■ What is needed
Say how many of the lines below include the word "resolution". Only the number should be given.

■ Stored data
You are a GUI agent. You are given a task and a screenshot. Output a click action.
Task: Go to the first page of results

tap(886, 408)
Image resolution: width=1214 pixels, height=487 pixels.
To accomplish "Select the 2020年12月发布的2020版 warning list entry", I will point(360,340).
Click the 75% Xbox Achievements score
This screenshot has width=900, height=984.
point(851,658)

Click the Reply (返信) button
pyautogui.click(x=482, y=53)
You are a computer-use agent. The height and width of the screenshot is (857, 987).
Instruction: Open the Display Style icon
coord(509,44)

--

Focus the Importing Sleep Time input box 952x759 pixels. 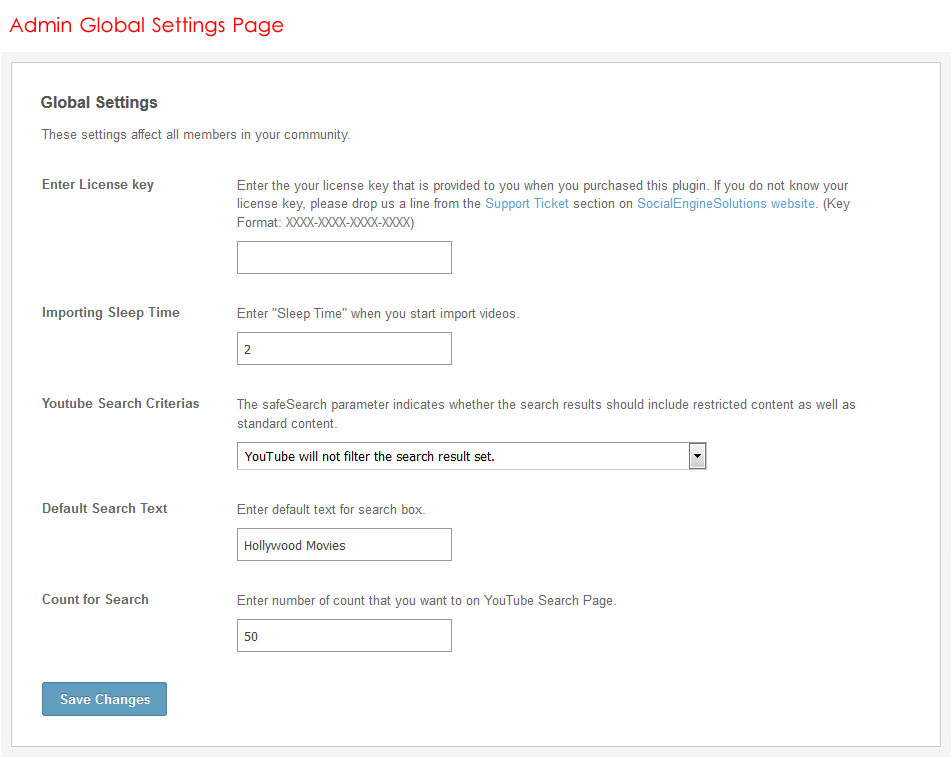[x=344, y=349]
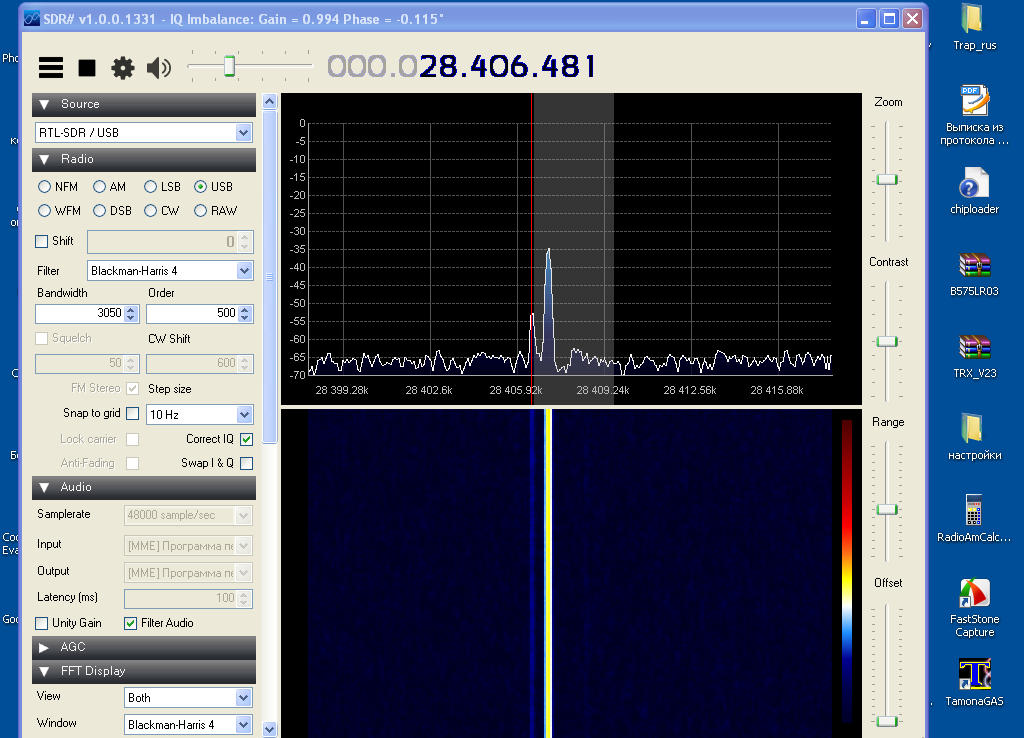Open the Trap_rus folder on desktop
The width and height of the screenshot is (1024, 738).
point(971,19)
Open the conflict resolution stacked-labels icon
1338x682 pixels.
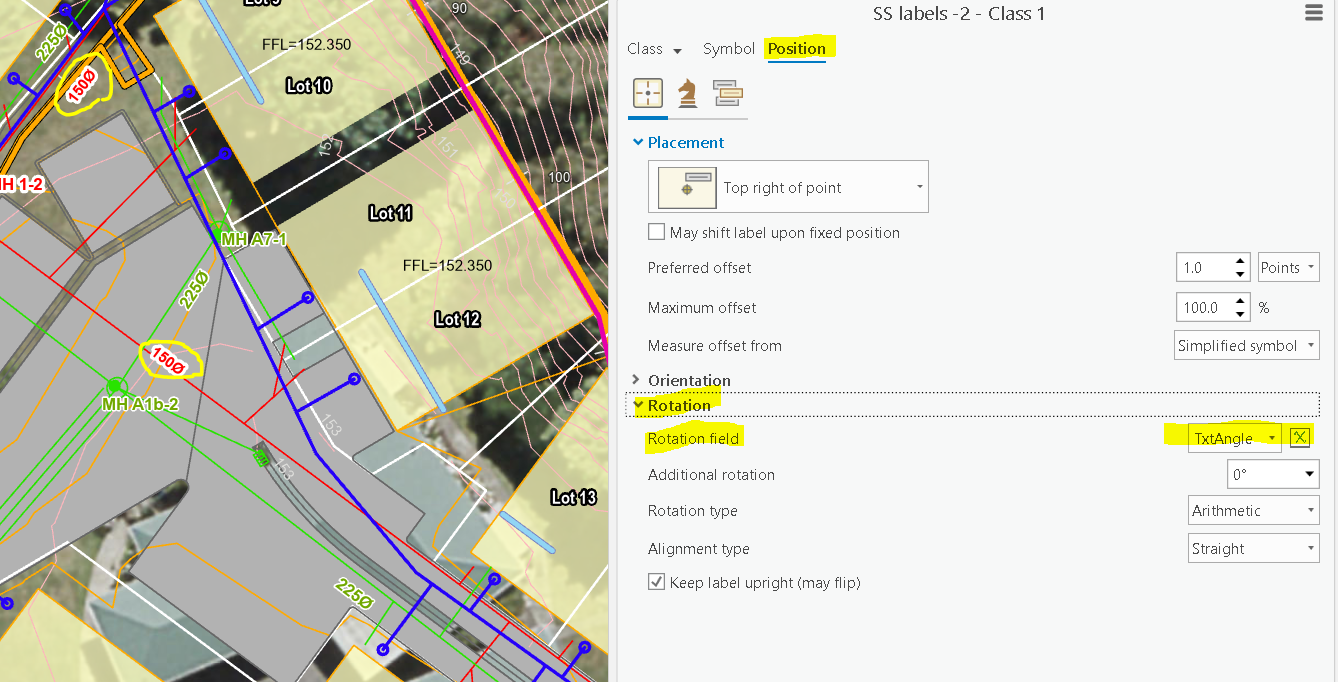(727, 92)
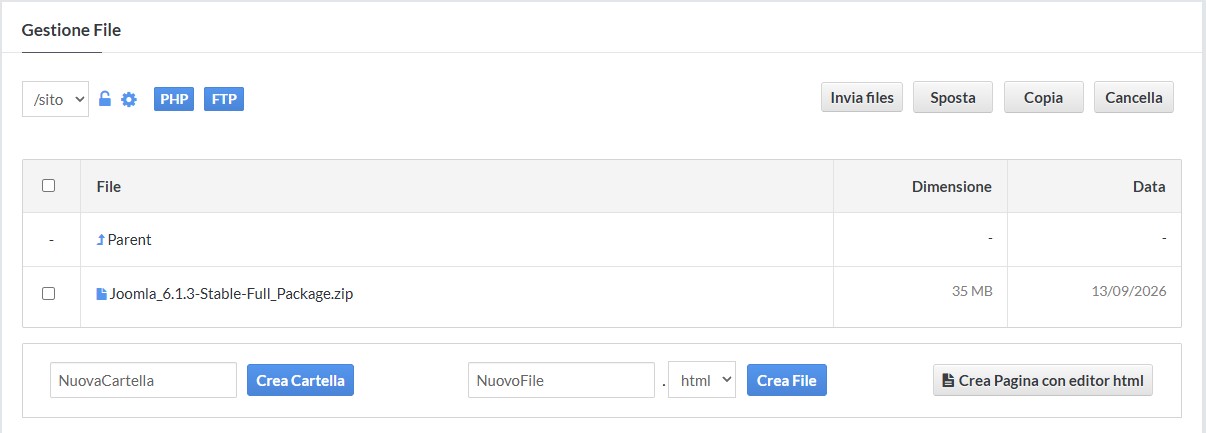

■ Response below
2